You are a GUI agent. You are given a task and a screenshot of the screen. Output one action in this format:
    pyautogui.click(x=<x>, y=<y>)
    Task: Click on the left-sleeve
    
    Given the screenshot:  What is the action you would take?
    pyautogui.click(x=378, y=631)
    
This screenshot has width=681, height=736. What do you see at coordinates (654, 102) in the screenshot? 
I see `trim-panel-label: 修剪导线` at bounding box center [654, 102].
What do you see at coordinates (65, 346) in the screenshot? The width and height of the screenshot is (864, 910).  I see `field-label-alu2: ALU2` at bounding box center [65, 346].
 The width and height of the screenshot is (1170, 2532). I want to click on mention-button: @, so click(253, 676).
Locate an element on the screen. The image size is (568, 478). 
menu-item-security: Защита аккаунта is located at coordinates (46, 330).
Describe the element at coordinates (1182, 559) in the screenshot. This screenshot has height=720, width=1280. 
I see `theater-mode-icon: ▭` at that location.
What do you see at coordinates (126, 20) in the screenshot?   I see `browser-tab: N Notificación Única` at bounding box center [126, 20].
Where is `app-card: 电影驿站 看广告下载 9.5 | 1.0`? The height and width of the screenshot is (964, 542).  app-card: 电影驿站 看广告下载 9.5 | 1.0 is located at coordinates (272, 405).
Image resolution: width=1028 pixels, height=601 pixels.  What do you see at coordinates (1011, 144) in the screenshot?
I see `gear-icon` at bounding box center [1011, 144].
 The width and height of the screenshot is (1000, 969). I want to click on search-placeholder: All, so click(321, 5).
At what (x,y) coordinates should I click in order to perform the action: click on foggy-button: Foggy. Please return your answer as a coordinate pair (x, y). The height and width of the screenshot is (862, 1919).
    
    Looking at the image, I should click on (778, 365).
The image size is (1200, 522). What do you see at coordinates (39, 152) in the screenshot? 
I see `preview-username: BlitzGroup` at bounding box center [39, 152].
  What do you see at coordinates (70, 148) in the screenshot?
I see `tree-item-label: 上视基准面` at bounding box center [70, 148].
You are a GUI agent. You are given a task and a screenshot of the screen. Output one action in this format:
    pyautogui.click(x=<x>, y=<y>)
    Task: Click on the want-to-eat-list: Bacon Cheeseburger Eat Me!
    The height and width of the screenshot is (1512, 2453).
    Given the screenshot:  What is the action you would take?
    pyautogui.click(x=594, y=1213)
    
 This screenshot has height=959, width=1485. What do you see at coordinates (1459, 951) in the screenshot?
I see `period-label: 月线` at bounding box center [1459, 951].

----------------------------------------

Problem → Retype the rows that begin at the line containing "At what (x,y)" and end after the line containing "Looking at the", including both of those lines.

The completed task →
At what (x,y) coordinates should I click in order to perform the action: click on foggy-button: Foggy. Please return your answer as a coordinate pair (x, y). The height and width of the screenshot is (862, 1919).
    
    Looking at the image, I should click on (778, 365).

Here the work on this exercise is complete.